I can't see from the docs what this gives me over a Makefile, Asciidoctor (or pandoc, Jekyll etc), and D3?

vwkd|2 years ago

How does this compare to a traditional reactive framework like React, Vue, or Svelte with Observable Plot?

CJefferson|2 years ago

Can anyone with knowledge of both systems compare this to quarto for me?

allisonhorst|2 years ago

Hi there! I'm Allison, I've spent lots of time working in R, R Markdown, and more recently Quarto for environmental data science work & teaching. Working in Quarto is actually what introduced me to Observable ("what is this 'OJS' business?")! Now I'm a Developer Marketing Manager at Observable and am really enjoying working in Observable Framework.

I still love Quarto.
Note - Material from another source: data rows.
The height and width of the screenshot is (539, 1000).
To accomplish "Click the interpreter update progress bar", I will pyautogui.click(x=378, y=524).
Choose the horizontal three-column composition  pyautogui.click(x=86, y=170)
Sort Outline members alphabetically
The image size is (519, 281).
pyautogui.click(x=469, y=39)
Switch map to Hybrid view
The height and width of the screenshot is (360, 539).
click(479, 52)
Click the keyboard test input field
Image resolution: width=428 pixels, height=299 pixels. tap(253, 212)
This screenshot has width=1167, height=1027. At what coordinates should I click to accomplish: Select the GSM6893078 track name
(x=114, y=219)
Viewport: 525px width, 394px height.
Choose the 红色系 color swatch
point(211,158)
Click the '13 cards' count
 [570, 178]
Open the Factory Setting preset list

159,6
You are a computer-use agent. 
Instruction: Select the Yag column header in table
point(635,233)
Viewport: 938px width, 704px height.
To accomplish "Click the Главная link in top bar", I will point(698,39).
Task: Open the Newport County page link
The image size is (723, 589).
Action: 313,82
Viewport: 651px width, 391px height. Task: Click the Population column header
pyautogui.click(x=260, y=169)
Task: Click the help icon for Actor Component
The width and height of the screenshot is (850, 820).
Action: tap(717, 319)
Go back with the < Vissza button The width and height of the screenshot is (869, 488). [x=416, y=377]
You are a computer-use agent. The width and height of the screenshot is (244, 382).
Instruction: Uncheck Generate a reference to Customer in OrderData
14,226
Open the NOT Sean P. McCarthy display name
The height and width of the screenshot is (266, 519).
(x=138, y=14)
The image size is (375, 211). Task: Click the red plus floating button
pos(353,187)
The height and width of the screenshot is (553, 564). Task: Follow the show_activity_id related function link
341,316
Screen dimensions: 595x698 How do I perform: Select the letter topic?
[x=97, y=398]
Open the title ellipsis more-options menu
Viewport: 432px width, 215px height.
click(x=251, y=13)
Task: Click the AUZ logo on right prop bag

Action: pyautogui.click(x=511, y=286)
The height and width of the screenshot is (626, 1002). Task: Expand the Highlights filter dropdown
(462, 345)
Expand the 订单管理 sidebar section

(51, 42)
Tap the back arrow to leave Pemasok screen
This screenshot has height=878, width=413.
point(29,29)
It lets me tinker, explore & troubleshoot in R easily while building things (I still have a bit of a hard time troubleshooting data loaders). I like that I can use Quarto for dashboards, but also for a personal blog, a scientific article, a nicely formatted PDF, etc. -- it feels like I only need to know one system to be able to create a bunch of different products. There are options for people like me who are more data scientist, less developer to quickly customize some biggies like fonts, background colors, etc. right in the yaml. There are really nice helpers (e.g. for cross referencing and citations, among others) that are great for researchers.

What I like about Observable Framework is that getting started is so fast - minutes from install, to a dashboard I can preview & update locally, to deploy - with really clear prompts to walk me through it. I do really like data loaders. It feels better to just prep my data in an R script (or Python, or whatever else), then access the data I need from the loader (rather than to pass outputs from R code to an OJS cell in Quarto). Using any JS libraries and components feels more streamlined in Observable Framework (not sure why - the syntax isn't that different, though Framework uses import rather than require now). And dashboard layouts are easier for me in Framework using our grid class.

I like how focused Observable Framework feels. Quarto feels awesome with is breadth of possibilities (output to PDF, or Word, or slides, or blogs, or ebooks, or websites, or ...!), whereas Framework feels sleek in its focus and design for developers creating beautiful, fast data apps & dashboards.

yodon|2 years ago

Lots of good stuff here, but are you really naming your framework "Framework" (as in "With Framework, you can build...")?

You do realize that naming only makes sense inside your own company, right? To everyone who uses it, it's "a" framework or "Observable's framework". No consumer of the framework is going to refer to it as "Framework" without ridiculous amounts of confusion resulting.

alexgarcia-xyz|2 years ago

Observable has other open source libraries with similar "generic" names: Plot, Runtime, Inputs. When speaking generically, most people say "Observable Plot" or "Observable Runtime." In projects where people already know about them, then I say "Plot" or "Inputs" without much fuss.

I imagine most people will say "Observable Framework" when talking out in the open, and "Framework" on established projects.

renewiltord|2 years ago

It's called Observable Framework one sentence before and on the product page. It's normal to write like this in a blog post. For instance, the Kubernetes deployments page uses the word "Deployment" doesn't say Kubernetes Deployment everywhere. It just says Deployment.

I think introducing it like that is fine. You don't have to say Observable® Framework™ every sentence. That would be strange.

prakis|2 years ago

Yes, it is confusing. It took me sometime to realize their product name itself is framework.

coolca|2 years ago

It is so beautiful

terpimost|2 years ago

Wow guys. That is so cool! Thank you for what you do. This is a great example of high quality product!